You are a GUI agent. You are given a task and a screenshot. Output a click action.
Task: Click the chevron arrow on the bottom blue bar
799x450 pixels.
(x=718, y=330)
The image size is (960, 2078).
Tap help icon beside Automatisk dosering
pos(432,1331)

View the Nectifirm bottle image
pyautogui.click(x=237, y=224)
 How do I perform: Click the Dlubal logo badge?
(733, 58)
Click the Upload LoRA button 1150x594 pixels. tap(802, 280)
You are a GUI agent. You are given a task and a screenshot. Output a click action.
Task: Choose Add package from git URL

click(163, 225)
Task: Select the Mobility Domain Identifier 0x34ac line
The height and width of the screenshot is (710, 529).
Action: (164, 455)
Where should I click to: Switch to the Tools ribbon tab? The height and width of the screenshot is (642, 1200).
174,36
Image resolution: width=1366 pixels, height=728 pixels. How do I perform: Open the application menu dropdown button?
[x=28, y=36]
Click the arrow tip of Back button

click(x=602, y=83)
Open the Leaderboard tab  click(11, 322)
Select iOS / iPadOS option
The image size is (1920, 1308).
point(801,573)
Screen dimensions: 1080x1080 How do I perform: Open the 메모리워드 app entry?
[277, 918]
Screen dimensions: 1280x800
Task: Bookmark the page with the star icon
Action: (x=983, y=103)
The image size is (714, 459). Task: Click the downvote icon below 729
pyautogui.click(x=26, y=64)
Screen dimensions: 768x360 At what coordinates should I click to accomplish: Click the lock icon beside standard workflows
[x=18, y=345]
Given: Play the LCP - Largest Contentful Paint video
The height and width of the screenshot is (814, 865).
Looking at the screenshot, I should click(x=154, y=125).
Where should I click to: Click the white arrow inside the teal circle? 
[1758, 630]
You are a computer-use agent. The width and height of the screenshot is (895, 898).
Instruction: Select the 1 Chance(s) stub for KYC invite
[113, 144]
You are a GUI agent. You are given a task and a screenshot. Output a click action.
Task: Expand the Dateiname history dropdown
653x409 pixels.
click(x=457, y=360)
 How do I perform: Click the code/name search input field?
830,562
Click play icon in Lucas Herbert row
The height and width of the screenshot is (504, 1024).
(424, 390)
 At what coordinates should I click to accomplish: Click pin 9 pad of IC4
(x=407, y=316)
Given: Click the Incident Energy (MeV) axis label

■ ■ ■ ■ ■ ■ ■

*Problem details:* Please express the entries above as a JSON list of strings, one string per line and blank lines left out, covering everything from the line containing "Click the arrow tip of Back button" down to the line containing "point(801,573)".

*Answer to this exercise:*
[
  "Click the arrow tip of Back button",
  "click(x=602, y=83)",
  "Open the Leaderboard tab  click(11, 322)",
  "Select iOS / iPadOS option",
  "The image size is (1920, 1308).",
  "point(801,573)"
]